- **Passage shown**:
CARP, VRRP, HSRP, or something similar is likely the cause if it is a somewhat regular occurrence.  Those addresses are most likely logical addresses shared between two physical hosts and are flip-flopping back and forth.


----------



## sorressean (Dec 14, 2015)

Just wanted to note on this old thread that I finally ended up switching. A lot of my emails were bounced after a while because I was blacklisted (OVH doesn't care if VPS and soyoustart send spam out, so they just don't bother doing anything). This resulted in them getting blacklisted eventually. I have reported a few abuse tickets, one tech told me that they don't do anything because you can purchase VPS instances so fast and they can't deal with it, so I guess the people just get to keep 1 VPS and spam goes to /dev/null.

TL/DR: this company is awful. I switched to arpnetworks and am so much happier. It's a bit more money, but it's a pleasure talking to someone who knows what they're doing. I don't need to reply to a reply of a reply that verifies I can reply to emails to get help and the server doesn't just get rebooted for no good reason.

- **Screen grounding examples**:
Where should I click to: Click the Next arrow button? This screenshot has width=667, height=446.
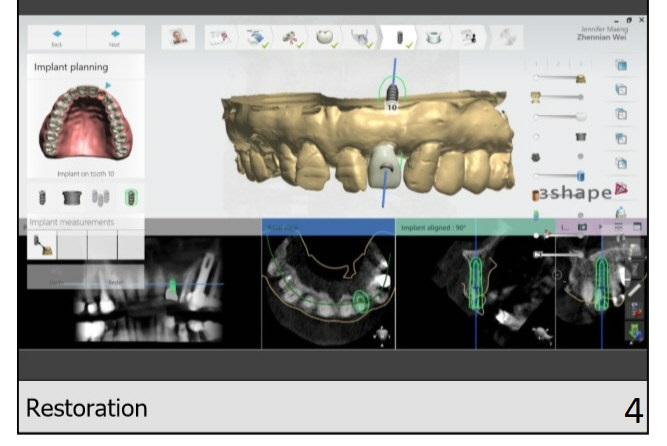114,36
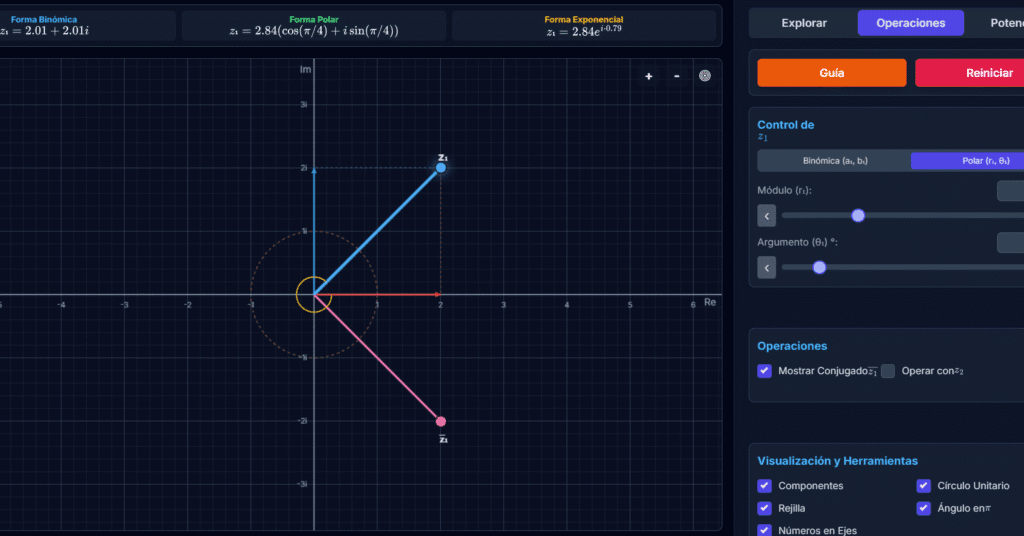This screenshot has height=536, width=1024.
Task: Uncheck Mostrar Conjugado checkbox
Action: (765, 371)
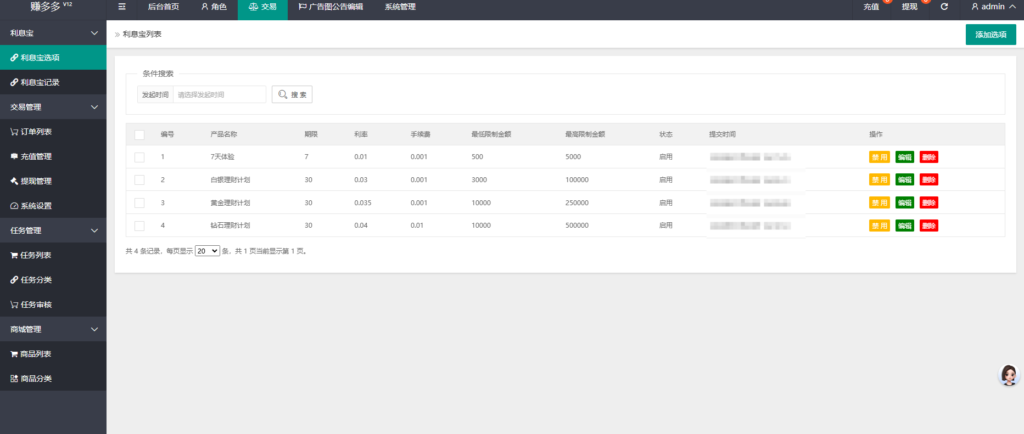Open the 提现 notification in top bar
This screenshot has height=434, width=1024.
pos(910,7)
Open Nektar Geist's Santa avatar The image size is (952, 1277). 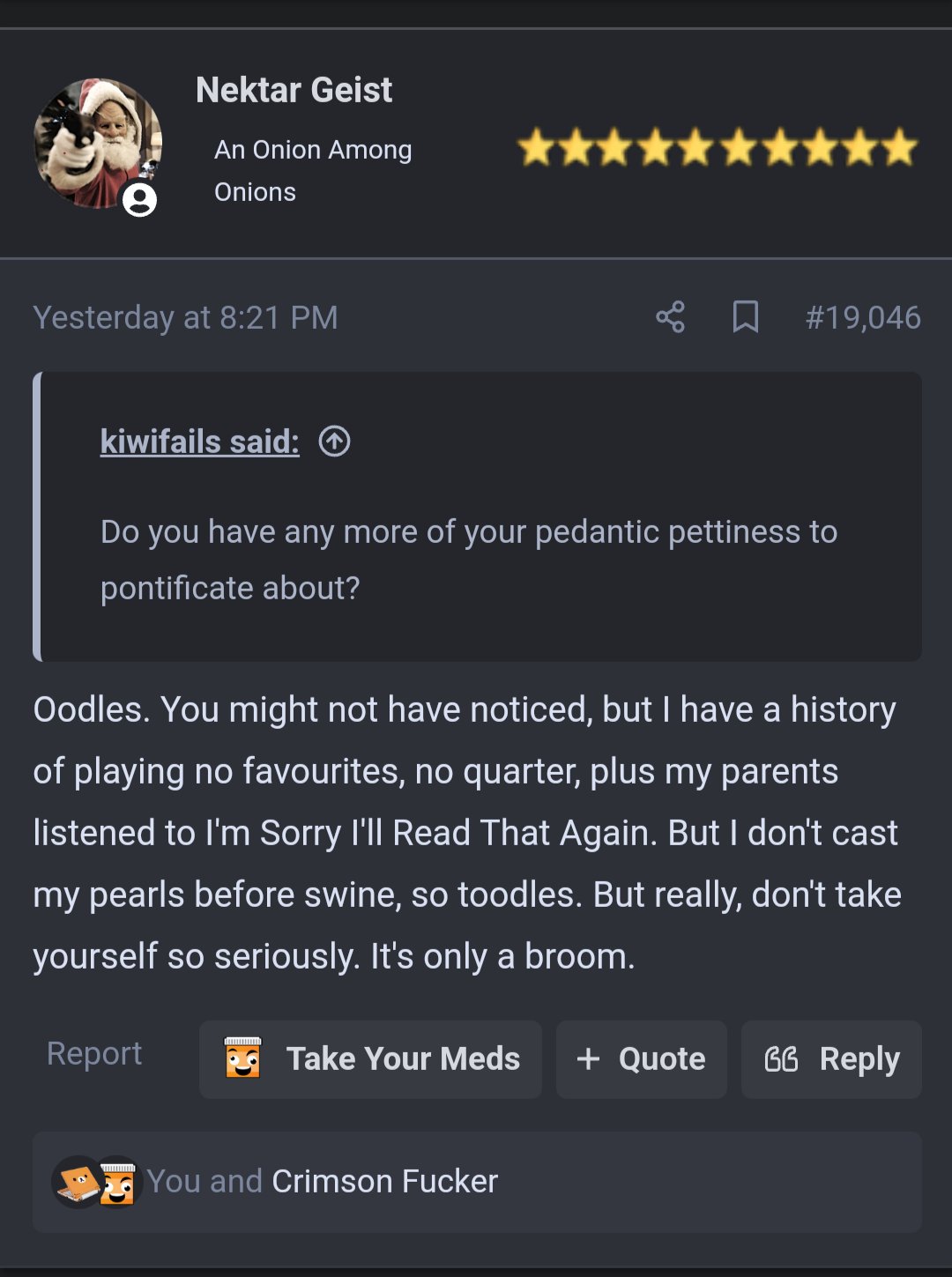click(x=98, y=144)
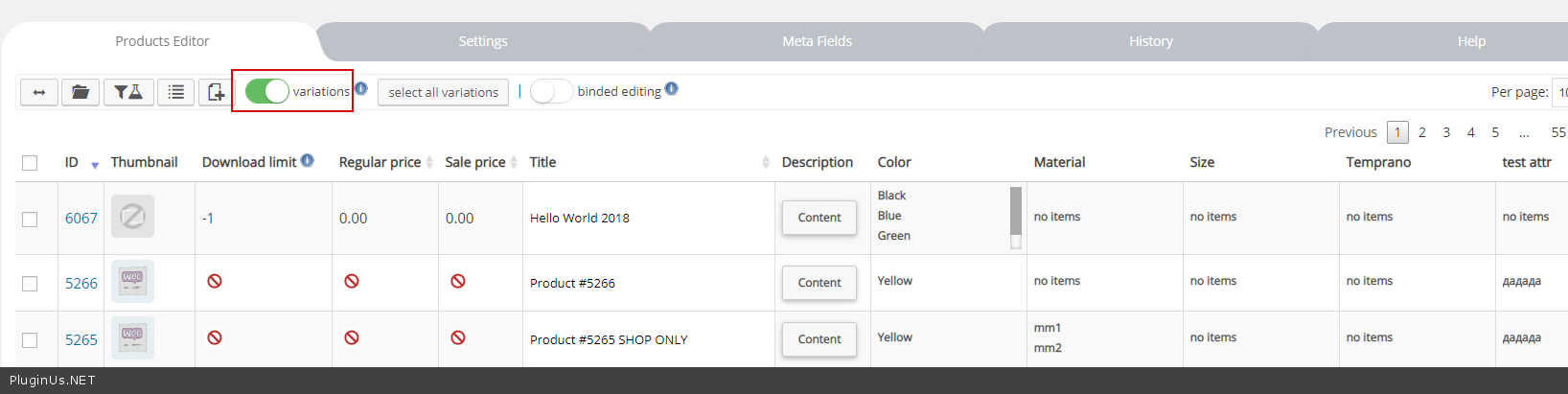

- **What you should do**:
Could you resume the forum thread about leaving OVH for another host, starting right after its last sentence? You can set the records aside; they aren't needed.

- **Reply**:
----------



## SirDice (Dec 15, 2015)

sorressean said:


> TL/DR: this company is awful. I switched to arpnetworks and am so much happier. It's a bit more money, but it's a pleasure talking to someone who knows what they're doing. I don't need to reply to a reply of a reply that verifies I can reply to emails to get help and the server doesn't just get rebooted for no good reason.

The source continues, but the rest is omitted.